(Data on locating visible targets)
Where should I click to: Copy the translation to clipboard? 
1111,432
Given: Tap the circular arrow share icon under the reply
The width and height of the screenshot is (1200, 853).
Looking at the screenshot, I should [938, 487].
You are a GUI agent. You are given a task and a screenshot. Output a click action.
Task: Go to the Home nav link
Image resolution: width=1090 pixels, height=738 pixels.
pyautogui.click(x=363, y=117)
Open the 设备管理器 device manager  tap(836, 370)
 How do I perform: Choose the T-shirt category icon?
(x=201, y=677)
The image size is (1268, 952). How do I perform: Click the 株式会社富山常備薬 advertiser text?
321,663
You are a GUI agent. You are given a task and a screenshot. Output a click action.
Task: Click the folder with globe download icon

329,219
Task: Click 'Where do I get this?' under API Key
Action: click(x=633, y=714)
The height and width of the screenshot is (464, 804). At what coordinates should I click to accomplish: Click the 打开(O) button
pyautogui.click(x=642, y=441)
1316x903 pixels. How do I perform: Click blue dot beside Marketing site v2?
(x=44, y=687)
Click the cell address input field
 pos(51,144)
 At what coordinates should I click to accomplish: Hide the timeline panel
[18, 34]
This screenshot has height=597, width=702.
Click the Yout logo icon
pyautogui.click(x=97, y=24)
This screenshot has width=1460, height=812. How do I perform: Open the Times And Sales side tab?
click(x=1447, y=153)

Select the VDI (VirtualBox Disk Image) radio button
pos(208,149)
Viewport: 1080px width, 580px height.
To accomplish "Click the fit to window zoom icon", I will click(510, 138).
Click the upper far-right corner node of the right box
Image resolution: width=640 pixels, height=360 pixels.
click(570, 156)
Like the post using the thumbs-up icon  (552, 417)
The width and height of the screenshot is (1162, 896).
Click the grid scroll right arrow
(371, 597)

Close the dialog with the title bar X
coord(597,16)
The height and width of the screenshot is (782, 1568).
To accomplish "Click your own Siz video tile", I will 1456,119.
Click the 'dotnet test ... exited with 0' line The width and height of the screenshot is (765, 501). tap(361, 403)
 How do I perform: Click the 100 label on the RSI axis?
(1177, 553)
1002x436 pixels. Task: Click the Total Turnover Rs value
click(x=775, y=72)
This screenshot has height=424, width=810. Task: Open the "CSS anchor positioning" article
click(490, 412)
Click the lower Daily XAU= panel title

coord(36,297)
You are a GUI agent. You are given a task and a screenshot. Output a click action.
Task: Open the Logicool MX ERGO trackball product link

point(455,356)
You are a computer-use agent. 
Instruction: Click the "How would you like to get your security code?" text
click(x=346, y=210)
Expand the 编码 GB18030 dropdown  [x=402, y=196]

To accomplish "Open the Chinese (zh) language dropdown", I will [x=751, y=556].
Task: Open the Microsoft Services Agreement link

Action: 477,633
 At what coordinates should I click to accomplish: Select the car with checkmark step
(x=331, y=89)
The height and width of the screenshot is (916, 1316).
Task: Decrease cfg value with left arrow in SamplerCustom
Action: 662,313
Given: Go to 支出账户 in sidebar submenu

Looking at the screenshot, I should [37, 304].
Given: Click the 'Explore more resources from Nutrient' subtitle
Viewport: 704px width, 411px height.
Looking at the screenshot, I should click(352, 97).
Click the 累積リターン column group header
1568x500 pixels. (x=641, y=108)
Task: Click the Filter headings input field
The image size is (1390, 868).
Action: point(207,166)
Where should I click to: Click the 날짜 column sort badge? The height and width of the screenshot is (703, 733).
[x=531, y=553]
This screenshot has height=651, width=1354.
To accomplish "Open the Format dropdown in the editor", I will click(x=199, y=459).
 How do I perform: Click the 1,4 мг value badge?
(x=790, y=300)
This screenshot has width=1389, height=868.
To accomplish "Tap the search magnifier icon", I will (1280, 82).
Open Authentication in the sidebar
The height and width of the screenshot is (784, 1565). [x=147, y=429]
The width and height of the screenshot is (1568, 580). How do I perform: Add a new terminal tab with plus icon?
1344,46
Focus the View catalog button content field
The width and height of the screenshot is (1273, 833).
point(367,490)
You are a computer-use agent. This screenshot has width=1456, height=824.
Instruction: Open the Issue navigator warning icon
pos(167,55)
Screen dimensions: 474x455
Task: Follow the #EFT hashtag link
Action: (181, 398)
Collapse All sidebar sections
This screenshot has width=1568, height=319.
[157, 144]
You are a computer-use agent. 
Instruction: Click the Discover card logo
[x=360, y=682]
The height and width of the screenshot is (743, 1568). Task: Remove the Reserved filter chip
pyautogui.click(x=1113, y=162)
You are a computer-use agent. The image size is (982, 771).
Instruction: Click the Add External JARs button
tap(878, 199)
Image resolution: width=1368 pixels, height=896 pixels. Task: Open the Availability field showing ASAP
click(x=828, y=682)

◆ STATED TASK ◆
Switch "computer-use agent" to "desktop agent" everywhere it occurs in the entries above, and reproduce them with no other changes.

◆ COMPLETE OUTPUT ◆
Where should I click to: Copy the translation to clipboard? 
1111,432
Given: Tap the circular arrow share icon under the reply
The width and height of the screenshot is (1200, 853).
Looking at the screenshot, I should [938, 487].
You are a GUI agent. You are given a task and a screenshot. Output a click action.
Task: Go to the Home nav link
Image resolution: width=1090 pixels, height=738 pixels.
pyautogui.click(x=363, y=117)
Open the 设备管理器 device manager  tap(836, 370)
 How do I perform: Choose the T-shirt category icon?
(x=201, y=677)
The image size is (1268, 952). How do I perform: Click the 株式会社富山常備薬 advertiser text?
321,663
You are a GUI agent. You are given a task and a screenshot. Output a click action.
Task: Click the folder with globe download icon

329,219
Task: Click 'Where do I get this?' under API Key
Action: click(x=633, y=714)
The height and width of the screenshot is (464, 804). At what coordinates should I click to accomplish: Click the 打开(O) button
pyautogui.click(x=642, y=441)
1316x903 pixels. How do I perform: Click blue dot beside Marketing site v2?
(x=44, y=687)
Click the cell address input field
 pos(51,144)
 At what coordinates should I click to accomplish: Hide the timeline panel
[18, 34]
This screenshot has height=597, width=702.
Click the Yout logo icon
pyautogui.click(x=97, y=24)
This screenshot has width=1460, height=812. How do I perform: Open the Times And Sales side tab?
click(x=1447, y=153)

Select the VDI (VirtualBox Disk Image) radio button
pos(208,149)
Viewport: 1080px width, 580px height.
To accomplish "Click the fit to window zoom icon", I will click(510, 138).
Click the upper far-right corner node of the right box
Image resolution: width=640 pixels, height=360 pixels.
click(570, 156)
Like the post using the thumbs-up icon  (552, 417)
The width and height of the screenshot is (1162, 896).
Click the grid scroll right arrow
(371, 597)

Close the dialog with the title bar X
coord(597,16)
The height and width of the screenshot is (782, 1568).
To accomplish "Click your own Siz video tile", I will 1456,119.
Click the 'dotnet test ... exited with 0' line The width and height of the screenshot is (765, 501). tap(361, 403)
 How do I perform: Click the 100 label on the RSI axis?
(1177, 553)
1002x436 pixels. Task: Click the Total Turnover Rs value
click(x=775, y=72)
This screenshot has height=424, width=810. Task: Open the "CSS anchor positioning" article
click(490, 412)
Click the lower Daily XAU= panel title

coord(36,297)
You are a GUI agent. You are given a task and a screenshot. Output a click action.
Task: Open the Logicool MX ERGO trackball product link

point(455,356)
You are a desktop agent. 
Instruction: Click the "How would you like to get your security code?" text
click(x=346, y=210)
Expand the 编码 GB18030 dropdown  [x=402, y=196]

To accomplish "Open the Chinese (zh) language dropdown", I will [x=751, y=556].
Task: Open the Microsoft Services Agreement link

Action: 477,633
 At what coordinates should I click to accomplish: Select the car with checkmark step
(x=331, y=89)
The height and width of the screenshot is (916, 1316).
Task: Decrease cfg value with left arrow in SamplerCustom
Action: 662,313
Given: Go to 支出账户 in sidebar submenu

Looking at the screenshot, I should [37, 304].
Given: Click the 'Explore more resources from Nutrient' subtitle
Viewport: 704px width, 411px height.
Looking at the screenshot, I should click(352, 97).
Click the 累積リターン column group header
1568x500 pixels. (x=641, y=108)
Task: Click the Filter headings input field
The image size is (1390, 868).
Action: point(207,166)
Where should I click to: Click the 날짜 column sort badge? The height and width of the screenshot is (703, 733).
[x=531, y=553]
This screenshot has height=651, width=1354.
To accomplish "Open the Format dropdown in the editor", I will click(x=199, y=459).
 How do I perform: Click the 1,4 мг value badge?
(x=790, y=300)
This screenshot has width=1389, height=868.
To accomplish "Tap the search magnifier icon", I will (1280, 82).
Open Authentication in the sidebar
The height and width of the screenshot is (784, 1565). [x=147, y=429]
The width and height of the screenshot is (1568, 580). How do I perform: Add a new terminal tab with plus icon?
1344,46
Focus the View catalog button content field
The width and height of the screenshot is (1273, 833).
point(367,490)
You are a desktop agent. This screenshot has width=1456, height=824.
Instruction: Open the Issue navigator warning icon
pos(167,55)
Screen dimensions: 474x455
Task: Follow the #EFT hashtag link
Action: (181, 398)
Collapse All sidebar sections
This screenshot has width=1568, height=319.
[157, 144]
You are a desktop agent. 
Instruction: Click the Discover card logo
[x=360, y=682]
The height and width of the screenshot is (743, 1568). Task: Remove the Reserved filter chip
pyautogui.click(x=1113, y=162)
You are a desktop agent. The image size is (982, 771).
Instruction: Click the Add External JARs button
tap(878, 199)
Image resolution: width=1368 pixels, height=896 pixels. Task: Open the Availability field showing ASAP
click(x=828, y=682)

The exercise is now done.